Extrait choisi =>
Fragile, chétif, Issa attire la pitié de l’un des kapos, "Aubin". Et arrive à devenir son "protégé". "Ce ghetto boss a été gentil avec moi", confie-t-il, presque reconnaissant. "Il me donnait un peu de nourriture. Il me frappait moins que les autres. Quand je sortais [pour aller travailler], on savait qu’on ne pouvait pas m’enlever et me revendre. Ça arrive parfois : tu te fait kidnapper par un autre trafiquant qui te revend un peu plus loin. Moi, J’étais ‘le petit d’Aubin’, j'étais protégé".

Deux autres surveillants, "un Béninois et un Togolais" n’ont, eux, pas fait preuve de mansuétude. "Ces deux ghetto boss, ils sont là pour torturer. Ils t’attachent et te frappent les paumes, les plantes des pieds et l’arrière des cuisses". Les cris n’alarment pas les voisins, dans les immeubles alentour. "Parfois, tu levais la tête et tu voyais des gens au balcon de leur maison. Ils te regardaient te faire frapper". Sakeh, le Camerounais se rappelle, lui aussi : "Pour pas que les voisins les voient, ils attendaient la nuit pour emmener les corps dans le désert et s’en débarrasser".

Issa, sans famille, ne peut payer son affranchissement. Il doit travailler. Les "ghettos" fournissent de la main d’œuvre corvéable à merci. "Si tu es costaud, tu vas dans les champs, tu peux aussi être ‘prêté’ pour voler du fer, ça vaut de l’or en Libye. Moi, j’étais maigre, j’ai fait des travaux de maçonnerie, c’était moins physique."

Enregistrements =>

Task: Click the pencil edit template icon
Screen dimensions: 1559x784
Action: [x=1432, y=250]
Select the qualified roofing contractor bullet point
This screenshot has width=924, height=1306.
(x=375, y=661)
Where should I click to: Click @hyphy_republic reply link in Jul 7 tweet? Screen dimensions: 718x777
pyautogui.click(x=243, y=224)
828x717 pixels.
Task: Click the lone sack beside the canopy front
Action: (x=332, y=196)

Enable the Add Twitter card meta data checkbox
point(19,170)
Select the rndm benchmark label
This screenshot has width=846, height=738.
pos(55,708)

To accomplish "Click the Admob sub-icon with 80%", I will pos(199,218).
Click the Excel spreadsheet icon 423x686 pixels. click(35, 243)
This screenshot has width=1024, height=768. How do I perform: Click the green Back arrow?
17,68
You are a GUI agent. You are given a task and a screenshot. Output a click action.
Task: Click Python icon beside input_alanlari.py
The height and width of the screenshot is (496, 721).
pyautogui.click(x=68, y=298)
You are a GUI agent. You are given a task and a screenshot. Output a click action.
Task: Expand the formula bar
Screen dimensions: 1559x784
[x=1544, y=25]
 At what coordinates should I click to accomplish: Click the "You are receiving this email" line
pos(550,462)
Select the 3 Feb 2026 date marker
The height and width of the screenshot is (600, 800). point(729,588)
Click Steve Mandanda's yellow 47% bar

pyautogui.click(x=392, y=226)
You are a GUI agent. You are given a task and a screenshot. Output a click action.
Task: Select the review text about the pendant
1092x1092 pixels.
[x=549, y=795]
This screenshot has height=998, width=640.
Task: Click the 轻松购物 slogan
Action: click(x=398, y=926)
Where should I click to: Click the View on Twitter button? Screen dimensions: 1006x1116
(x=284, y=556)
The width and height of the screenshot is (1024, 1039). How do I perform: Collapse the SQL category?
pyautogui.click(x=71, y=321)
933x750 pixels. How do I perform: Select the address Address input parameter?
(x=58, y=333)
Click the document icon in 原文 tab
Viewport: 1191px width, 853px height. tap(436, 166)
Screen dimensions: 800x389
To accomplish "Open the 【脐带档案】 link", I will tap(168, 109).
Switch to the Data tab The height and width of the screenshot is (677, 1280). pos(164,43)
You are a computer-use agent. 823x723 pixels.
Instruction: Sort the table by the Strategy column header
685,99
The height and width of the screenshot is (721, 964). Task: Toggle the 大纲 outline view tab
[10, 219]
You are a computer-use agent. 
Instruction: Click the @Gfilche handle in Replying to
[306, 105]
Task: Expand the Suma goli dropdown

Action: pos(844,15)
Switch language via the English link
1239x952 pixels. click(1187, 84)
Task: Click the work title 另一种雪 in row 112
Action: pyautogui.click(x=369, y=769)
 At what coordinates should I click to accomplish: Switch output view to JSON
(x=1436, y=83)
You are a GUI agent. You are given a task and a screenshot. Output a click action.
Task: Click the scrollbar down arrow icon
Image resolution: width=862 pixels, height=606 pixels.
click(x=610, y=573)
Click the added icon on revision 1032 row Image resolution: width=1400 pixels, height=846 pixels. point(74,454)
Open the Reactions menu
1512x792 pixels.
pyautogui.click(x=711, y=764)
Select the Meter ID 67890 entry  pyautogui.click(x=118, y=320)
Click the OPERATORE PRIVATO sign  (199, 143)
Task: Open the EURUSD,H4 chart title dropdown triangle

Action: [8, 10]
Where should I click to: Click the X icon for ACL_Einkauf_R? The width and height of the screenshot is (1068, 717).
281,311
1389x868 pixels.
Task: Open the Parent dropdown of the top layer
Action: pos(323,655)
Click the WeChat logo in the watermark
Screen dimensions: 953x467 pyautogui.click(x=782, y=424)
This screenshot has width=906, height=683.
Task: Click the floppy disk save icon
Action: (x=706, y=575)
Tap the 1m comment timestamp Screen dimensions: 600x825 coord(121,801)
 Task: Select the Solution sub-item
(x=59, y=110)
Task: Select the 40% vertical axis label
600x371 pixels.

Consigne de l'exercice => Transcrivez l'extrait choisi en entier, mot pour mot, s'il vous plaît. Les enregistrements n'entrent pas en compte ici.

Solution du problème =>
Fragile, chétif, Issa attire la pitié de l’un des kapos, "Aubin". Et arrive à devenir son "protégé". "Ce ghetto boss a été gentil avec moi", confie-t-il, presque reconnaissant. "Il me donnait un peu de nourriture. Il me frappait moins que les autres. Quand je sortais [pour aller travailler], on savait qu’on ne pouvait pas m’enlever et me revendre. Ça arrive parfois : tu te fait kidnapper par un autre trafiquant qui te revend un peu plus loin. Moi, J’étais ‘le petit d’Aubin’, j'étais protégé".

Deux autres surveillants, "un Béninois et un Togolais" n’ont, eux, pas fait preuve de mansuétude. "Ces deux ghetto boss, ils sont là pour torturer. Ils t’attachent et te frappent les paumes, les plantes des pieds et l’arrière des cuisses". Les cris n’alarment pas les voisins, dans les immeubles alentour. "Parfois, tu levais la tête et tu voyais des gens au balcon de leur maison. Ils te regardaient te faire frapper". Sakeh, le Camerounais se rappelle, lui aussi : "Pour pas que les voisins les voient, ils attendaient la nuit pour emmener les corps dans le désert et s’en débarrasser".

Issa, sans famille, ne peut payer son affranchissement. Il doit travailler. Les "ghettos" fournissent de la main d’œuvre corvéable à merci. "Si tu es costaud, tu vas dans les champs, tu peux aussi être ‘prêté’ pour voler du fer, ça vaut de l’or en Libye. Moi, j’étais maigre, j’ai fait des travaux de maçonnerie, c’était moins physique."